(DATA SUPPLIED Opens)

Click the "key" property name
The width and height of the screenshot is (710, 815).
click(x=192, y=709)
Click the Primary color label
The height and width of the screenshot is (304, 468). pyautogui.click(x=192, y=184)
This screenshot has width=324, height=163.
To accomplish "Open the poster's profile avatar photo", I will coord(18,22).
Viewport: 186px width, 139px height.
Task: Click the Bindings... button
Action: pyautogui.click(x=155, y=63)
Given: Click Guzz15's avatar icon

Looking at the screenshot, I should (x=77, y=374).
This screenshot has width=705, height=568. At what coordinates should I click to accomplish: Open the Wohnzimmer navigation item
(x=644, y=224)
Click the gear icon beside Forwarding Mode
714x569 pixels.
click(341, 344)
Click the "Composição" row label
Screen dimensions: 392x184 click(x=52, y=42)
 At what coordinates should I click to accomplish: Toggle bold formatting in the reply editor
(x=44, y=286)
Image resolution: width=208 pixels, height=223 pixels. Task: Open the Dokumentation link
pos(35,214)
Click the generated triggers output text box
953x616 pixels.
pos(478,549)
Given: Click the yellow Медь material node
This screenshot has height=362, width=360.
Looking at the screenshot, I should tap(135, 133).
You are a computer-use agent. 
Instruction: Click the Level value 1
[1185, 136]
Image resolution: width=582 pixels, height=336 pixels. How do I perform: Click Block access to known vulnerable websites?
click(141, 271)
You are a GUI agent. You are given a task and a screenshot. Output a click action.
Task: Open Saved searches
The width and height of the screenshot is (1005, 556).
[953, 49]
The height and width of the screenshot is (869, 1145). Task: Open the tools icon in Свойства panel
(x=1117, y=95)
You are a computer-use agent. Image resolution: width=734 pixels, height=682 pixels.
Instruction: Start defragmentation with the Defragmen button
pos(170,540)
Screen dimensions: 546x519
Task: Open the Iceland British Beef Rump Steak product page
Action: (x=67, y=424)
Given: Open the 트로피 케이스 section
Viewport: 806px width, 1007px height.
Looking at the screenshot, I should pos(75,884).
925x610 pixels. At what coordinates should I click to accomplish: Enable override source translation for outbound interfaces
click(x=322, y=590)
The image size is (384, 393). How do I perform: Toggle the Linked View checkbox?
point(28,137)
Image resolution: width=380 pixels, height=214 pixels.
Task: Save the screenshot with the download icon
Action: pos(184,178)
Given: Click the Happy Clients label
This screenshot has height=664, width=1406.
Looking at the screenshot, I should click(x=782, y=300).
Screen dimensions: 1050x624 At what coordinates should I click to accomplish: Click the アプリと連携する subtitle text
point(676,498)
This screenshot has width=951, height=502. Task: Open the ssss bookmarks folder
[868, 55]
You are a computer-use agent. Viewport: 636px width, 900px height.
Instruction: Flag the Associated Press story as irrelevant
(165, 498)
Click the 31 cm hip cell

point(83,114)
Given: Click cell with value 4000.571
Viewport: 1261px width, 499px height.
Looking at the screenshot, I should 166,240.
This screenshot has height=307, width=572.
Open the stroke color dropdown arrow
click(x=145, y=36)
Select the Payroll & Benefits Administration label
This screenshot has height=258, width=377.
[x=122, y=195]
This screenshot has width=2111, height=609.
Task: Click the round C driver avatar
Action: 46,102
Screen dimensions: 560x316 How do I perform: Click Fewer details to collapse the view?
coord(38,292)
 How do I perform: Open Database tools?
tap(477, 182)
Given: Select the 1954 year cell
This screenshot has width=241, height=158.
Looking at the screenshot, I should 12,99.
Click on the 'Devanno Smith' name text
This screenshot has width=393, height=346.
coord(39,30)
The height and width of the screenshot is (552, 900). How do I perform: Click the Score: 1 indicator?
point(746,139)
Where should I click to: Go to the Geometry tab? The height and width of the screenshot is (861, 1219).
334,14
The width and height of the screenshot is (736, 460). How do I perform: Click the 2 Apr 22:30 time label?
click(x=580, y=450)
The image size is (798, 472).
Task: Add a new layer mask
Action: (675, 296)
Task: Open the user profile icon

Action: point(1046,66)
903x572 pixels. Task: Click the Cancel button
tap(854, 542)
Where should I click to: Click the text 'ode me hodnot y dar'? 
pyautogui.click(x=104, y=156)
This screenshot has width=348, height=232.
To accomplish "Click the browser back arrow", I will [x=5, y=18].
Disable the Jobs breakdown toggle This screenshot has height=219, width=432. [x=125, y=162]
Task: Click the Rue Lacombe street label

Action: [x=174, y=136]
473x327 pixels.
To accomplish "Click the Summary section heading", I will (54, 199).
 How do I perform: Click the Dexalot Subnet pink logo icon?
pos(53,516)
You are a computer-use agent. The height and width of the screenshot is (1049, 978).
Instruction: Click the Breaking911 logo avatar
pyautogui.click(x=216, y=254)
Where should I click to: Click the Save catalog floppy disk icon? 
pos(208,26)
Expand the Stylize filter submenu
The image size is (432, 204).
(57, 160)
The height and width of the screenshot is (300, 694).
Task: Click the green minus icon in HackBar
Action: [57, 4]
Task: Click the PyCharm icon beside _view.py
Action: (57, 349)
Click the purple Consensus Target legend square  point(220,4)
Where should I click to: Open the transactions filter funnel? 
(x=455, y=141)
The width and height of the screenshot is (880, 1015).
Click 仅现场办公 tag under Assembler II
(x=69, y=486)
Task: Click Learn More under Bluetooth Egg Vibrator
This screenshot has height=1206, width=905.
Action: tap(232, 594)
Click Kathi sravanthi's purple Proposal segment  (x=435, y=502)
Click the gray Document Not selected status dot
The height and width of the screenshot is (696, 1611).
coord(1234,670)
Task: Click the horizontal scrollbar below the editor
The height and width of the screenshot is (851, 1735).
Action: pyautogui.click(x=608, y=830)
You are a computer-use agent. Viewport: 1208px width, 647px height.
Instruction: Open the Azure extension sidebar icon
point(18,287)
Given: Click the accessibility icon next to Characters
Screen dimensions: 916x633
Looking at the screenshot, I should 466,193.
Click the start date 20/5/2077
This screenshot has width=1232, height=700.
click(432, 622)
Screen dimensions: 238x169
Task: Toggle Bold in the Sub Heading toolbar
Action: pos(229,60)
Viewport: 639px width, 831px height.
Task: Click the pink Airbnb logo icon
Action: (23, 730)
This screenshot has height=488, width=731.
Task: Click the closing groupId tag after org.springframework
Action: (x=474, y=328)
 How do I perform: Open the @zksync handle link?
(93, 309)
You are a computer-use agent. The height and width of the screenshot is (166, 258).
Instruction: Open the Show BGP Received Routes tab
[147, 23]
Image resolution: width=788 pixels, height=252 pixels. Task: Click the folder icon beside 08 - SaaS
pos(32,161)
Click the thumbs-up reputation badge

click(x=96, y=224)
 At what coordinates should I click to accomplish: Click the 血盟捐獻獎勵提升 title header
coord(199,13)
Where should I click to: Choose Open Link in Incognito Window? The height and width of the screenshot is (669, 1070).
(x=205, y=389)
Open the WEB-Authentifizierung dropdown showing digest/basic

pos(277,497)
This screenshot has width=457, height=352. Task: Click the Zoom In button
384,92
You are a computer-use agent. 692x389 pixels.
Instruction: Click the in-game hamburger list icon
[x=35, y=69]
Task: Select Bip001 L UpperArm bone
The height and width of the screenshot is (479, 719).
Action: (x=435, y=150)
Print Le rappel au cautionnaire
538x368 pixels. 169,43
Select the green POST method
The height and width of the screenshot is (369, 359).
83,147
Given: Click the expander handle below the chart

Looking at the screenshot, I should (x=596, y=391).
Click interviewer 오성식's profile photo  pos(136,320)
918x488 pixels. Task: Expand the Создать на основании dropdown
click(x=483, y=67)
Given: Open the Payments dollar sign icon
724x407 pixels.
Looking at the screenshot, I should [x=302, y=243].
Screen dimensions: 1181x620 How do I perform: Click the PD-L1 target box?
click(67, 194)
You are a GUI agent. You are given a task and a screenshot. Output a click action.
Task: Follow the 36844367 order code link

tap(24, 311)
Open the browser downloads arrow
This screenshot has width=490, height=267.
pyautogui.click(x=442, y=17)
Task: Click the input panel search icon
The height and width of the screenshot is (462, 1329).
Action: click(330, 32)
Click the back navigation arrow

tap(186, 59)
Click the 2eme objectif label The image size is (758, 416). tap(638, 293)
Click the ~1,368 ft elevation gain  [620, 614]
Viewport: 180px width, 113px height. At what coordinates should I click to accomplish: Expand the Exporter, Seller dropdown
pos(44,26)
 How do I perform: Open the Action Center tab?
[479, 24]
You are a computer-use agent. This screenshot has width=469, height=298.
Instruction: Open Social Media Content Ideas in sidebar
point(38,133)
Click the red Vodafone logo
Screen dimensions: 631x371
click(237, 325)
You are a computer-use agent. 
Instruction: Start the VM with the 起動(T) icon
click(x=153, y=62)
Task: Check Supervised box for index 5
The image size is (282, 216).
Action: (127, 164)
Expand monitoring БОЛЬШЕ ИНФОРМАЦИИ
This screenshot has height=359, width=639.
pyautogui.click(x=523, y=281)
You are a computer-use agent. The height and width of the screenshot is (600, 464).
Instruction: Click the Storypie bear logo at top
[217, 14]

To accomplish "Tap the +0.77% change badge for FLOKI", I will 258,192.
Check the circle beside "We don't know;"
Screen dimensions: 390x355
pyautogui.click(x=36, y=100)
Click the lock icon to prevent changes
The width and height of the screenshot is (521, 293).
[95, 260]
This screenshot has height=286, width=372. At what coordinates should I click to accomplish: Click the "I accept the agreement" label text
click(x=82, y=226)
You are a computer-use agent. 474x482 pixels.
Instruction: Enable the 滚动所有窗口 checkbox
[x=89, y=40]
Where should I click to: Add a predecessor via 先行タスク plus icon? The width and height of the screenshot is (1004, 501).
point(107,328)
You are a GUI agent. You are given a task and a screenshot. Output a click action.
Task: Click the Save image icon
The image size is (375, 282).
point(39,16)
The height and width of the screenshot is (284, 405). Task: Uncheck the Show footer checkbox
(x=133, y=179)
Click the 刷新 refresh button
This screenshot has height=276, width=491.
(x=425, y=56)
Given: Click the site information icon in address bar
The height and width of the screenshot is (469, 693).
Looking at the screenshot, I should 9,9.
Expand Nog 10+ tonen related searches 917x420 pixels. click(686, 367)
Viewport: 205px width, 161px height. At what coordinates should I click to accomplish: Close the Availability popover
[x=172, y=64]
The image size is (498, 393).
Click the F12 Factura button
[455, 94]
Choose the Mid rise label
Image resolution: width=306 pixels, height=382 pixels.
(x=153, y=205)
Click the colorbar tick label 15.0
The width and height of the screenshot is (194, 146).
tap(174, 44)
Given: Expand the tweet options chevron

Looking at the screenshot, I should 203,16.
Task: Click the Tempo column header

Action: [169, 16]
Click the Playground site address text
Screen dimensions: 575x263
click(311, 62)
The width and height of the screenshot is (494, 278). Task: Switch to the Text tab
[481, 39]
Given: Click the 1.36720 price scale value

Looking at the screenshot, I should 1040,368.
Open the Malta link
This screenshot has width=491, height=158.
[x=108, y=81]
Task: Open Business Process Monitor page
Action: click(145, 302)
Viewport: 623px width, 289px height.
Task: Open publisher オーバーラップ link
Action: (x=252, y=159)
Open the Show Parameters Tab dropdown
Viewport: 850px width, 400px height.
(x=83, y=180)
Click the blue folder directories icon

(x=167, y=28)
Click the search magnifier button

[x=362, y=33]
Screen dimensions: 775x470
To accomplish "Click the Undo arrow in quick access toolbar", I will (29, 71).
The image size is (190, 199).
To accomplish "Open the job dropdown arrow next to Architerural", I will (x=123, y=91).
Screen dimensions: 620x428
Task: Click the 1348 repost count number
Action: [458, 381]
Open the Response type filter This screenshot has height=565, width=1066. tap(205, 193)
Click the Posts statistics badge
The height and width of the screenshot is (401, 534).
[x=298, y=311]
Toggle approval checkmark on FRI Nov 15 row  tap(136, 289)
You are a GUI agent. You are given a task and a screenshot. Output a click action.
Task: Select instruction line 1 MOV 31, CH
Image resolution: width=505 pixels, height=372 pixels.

(DATA SUPPLIED Closes)

▶ [TASK ITEM]:
Scan the records for lines that hold "browser", and reproduce each one you find.

▶ [ANSWER TO THIS EXERCISE]:
To accomplish "Click the browser back arrow", I will [x=5, y=18].
Open the browser downloads arrow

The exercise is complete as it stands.